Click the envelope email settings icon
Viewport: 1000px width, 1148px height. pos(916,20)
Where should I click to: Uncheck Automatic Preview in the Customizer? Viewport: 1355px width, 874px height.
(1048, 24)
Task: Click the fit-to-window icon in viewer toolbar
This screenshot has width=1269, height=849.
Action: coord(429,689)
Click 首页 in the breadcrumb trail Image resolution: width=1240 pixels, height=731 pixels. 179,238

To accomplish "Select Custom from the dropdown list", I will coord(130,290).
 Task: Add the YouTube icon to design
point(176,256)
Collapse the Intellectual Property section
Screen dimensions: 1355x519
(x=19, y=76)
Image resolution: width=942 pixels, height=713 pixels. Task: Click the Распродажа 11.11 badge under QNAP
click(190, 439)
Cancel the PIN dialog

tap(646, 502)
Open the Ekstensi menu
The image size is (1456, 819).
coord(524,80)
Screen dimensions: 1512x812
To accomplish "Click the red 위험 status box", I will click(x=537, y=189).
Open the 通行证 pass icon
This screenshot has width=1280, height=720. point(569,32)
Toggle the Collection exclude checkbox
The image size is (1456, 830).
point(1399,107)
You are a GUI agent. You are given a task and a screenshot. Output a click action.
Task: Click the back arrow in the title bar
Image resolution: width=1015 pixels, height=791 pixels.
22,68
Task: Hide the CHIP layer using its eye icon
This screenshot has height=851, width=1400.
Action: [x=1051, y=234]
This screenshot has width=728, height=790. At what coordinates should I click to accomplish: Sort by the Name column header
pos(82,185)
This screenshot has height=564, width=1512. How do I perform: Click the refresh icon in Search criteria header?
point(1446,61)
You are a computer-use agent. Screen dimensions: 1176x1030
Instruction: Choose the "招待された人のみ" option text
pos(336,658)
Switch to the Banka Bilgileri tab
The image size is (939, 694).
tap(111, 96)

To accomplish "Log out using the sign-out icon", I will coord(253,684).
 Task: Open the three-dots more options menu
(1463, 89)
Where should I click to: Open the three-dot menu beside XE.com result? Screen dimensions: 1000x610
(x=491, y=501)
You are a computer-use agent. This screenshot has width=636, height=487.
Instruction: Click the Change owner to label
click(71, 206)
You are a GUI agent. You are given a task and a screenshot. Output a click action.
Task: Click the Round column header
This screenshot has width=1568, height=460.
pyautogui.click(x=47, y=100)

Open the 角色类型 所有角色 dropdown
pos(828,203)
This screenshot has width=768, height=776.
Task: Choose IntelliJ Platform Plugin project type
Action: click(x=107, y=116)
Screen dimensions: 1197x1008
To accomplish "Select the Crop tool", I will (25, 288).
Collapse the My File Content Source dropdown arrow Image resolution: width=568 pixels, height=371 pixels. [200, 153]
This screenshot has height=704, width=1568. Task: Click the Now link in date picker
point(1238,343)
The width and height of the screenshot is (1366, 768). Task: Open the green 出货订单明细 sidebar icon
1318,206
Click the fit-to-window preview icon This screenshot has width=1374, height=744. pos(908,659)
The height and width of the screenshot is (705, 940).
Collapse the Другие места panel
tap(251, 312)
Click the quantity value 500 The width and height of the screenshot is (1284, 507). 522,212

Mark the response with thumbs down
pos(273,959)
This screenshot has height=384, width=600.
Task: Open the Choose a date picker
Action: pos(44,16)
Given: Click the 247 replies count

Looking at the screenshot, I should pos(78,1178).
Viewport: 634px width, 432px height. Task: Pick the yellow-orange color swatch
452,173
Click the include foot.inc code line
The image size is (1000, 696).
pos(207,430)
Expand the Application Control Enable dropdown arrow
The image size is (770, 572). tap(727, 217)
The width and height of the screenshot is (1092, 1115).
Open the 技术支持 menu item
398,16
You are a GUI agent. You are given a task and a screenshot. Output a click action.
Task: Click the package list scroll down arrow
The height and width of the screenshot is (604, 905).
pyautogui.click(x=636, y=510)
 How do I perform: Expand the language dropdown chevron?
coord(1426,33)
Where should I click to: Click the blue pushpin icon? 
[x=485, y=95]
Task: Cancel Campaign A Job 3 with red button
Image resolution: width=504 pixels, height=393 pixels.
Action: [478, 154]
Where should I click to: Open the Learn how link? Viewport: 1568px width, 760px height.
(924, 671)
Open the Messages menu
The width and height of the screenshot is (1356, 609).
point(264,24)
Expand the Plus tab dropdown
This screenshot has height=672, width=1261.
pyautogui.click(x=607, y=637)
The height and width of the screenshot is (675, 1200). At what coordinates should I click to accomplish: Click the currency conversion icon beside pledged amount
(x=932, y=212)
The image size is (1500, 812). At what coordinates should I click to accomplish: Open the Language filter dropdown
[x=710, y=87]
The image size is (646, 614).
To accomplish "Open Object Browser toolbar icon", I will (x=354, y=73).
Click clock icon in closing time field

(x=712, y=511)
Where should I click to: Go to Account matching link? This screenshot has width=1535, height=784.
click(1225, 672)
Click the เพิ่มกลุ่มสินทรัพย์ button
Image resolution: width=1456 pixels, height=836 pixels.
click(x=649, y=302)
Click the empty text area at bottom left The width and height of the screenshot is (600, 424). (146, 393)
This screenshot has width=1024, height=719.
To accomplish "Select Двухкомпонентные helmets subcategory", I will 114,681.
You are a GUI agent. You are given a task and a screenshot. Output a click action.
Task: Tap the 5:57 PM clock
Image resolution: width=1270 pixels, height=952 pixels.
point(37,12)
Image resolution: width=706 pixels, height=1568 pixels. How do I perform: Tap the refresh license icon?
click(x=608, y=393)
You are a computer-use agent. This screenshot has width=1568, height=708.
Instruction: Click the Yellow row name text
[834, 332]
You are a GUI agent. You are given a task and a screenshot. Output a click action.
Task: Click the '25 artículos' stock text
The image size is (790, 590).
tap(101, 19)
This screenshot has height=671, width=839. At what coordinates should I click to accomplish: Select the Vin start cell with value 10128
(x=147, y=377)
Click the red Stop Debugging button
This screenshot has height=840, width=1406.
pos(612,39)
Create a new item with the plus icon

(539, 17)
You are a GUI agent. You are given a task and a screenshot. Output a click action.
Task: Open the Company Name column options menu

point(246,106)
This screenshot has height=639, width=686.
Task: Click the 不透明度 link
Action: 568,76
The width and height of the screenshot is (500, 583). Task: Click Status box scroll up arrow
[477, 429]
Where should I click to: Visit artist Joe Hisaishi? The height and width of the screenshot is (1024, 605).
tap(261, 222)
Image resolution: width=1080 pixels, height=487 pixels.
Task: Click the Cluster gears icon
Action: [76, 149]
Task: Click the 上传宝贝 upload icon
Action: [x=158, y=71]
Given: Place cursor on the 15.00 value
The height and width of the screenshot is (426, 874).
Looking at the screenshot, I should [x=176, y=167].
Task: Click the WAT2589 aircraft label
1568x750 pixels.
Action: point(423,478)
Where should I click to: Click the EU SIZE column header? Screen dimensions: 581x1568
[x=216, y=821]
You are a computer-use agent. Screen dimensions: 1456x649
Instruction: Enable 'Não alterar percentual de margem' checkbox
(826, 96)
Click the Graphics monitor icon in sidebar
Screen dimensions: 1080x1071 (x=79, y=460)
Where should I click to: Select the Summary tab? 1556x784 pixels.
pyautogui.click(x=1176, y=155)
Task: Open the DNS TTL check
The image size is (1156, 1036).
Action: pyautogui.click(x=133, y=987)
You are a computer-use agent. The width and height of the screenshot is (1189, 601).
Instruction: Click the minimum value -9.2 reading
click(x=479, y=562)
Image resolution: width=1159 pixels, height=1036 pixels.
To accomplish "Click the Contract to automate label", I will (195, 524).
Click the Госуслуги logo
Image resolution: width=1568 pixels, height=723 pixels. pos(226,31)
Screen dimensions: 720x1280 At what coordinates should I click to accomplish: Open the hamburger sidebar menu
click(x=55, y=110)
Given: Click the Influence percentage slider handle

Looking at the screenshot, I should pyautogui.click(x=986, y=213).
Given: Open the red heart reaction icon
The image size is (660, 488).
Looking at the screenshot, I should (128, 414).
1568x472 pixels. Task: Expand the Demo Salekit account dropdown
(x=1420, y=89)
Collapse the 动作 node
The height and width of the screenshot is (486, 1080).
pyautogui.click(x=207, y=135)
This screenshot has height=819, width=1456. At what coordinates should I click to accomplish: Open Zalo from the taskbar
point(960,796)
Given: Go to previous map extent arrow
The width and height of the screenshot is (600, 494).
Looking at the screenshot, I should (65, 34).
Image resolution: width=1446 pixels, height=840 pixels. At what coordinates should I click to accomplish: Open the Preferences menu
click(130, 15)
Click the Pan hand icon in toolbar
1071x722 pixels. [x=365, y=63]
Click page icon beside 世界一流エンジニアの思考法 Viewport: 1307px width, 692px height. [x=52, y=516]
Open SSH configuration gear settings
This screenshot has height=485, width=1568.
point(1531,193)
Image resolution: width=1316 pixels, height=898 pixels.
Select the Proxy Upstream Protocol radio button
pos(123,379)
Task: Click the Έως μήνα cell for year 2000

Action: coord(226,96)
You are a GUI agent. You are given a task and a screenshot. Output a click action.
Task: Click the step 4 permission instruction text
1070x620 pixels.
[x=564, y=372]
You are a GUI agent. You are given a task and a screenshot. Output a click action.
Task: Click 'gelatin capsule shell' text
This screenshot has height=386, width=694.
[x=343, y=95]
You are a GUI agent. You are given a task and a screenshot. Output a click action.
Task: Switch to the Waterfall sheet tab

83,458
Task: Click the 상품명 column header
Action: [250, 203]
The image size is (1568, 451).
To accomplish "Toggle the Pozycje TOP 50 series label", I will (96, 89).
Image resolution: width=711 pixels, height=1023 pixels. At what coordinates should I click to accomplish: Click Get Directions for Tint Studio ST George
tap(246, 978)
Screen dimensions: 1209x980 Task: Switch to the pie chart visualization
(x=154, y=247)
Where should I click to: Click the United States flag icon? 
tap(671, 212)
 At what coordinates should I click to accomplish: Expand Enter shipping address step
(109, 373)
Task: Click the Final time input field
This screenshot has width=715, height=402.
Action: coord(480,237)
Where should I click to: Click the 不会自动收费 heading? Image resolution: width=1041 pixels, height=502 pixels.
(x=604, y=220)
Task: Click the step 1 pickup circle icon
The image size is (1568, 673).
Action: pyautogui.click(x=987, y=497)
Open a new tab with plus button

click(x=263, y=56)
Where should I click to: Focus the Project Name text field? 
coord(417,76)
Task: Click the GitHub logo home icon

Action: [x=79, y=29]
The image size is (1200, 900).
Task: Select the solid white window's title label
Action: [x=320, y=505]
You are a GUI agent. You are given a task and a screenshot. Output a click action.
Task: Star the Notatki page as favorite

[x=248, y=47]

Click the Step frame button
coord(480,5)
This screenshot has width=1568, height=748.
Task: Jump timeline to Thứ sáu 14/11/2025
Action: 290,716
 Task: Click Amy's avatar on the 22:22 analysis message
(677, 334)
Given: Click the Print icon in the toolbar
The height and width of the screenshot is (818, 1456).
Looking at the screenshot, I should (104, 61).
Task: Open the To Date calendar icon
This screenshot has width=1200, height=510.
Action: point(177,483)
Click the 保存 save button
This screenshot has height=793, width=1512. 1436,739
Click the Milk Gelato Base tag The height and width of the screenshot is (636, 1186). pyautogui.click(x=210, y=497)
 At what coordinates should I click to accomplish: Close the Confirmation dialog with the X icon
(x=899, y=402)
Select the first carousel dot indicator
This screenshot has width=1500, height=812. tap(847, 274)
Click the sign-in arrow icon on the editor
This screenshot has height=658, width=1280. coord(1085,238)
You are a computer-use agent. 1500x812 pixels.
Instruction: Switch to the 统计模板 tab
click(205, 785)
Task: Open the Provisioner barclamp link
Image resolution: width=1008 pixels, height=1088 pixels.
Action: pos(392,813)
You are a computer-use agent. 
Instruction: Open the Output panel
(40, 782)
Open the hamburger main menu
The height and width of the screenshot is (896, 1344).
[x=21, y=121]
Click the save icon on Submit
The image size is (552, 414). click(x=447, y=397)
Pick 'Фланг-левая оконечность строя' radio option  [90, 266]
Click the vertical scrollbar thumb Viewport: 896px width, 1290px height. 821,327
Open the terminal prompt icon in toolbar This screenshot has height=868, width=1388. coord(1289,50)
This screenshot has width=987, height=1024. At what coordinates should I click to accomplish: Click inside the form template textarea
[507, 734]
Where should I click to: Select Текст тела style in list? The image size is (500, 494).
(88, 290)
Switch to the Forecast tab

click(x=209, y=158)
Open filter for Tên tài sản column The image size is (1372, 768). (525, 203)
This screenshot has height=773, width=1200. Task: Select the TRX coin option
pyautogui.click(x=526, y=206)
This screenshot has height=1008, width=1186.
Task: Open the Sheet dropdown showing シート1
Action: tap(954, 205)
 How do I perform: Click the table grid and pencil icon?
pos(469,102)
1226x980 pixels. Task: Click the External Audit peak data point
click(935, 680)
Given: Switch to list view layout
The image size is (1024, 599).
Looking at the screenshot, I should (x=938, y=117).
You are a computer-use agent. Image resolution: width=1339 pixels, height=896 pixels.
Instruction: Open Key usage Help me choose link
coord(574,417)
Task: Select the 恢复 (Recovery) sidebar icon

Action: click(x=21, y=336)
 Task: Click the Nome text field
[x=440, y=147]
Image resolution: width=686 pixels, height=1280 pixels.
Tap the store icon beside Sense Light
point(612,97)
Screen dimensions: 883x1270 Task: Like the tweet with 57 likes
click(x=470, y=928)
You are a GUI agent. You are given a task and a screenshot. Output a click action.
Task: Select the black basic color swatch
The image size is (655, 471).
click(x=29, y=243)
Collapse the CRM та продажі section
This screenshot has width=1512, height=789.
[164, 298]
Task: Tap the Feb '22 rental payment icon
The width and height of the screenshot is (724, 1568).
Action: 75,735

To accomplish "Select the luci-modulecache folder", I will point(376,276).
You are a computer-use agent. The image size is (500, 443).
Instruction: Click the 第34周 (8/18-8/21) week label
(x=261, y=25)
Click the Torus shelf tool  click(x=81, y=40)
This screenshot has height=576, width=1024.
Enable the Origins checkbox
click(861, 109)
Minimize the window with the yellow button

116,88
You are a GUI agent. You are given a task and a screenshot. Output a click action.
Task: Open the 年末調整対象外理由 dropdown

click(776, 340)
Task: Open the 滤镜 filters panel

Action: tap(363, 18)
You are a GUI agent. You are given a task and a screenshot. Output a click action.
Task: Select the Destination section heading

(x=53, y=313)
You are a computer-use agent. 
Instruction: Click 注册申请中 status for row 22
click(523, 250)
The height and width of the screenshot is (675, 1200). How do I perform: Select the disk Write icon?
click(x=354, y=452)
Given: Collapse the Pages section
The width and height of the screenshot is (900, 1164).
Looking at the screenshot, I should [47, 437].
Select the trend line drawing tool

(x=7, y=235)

Instructions to follow = Please reproduce the lines above verbatim, from the line with "Task: Open the Provisioner barclamp link" to the line with "click(x=209, y=158)", both included.

Problem solution =
Task: Open the Provisioner barclamp link
Image resolution: width=1008 pixels, height=1088 pixels.
Action: pos(392,813)
You are a computer-use agent. 
Instruction: Open the Output panel
(40, 782)
Open the hamburger main menu
The height and width of the screenshot is (896, 1344).
[x=21, y=121]
Click the save icon on Submit
The image size is (552, 414). click(x=447, y=397)
Pick 'Фланг-левая оконечность строя' radio option  [90, 266]
Click the vertical scrollbar thumb Viewport: 896px width, 1290px height. 821,327
Open the terminal prompt icon in toolbar This screenshot has height=868, width=1388. coord(1289,50)
This screenshot has width=987, height=1024. At what coordinates should I click to accomplish: Click inside the form template textarea
[507, 734]
Where should I click to: Select Текст тела style in list? The image size is (500, 494).
(88, 290)
Switch to the Forecast tab

click(x=209, y=158)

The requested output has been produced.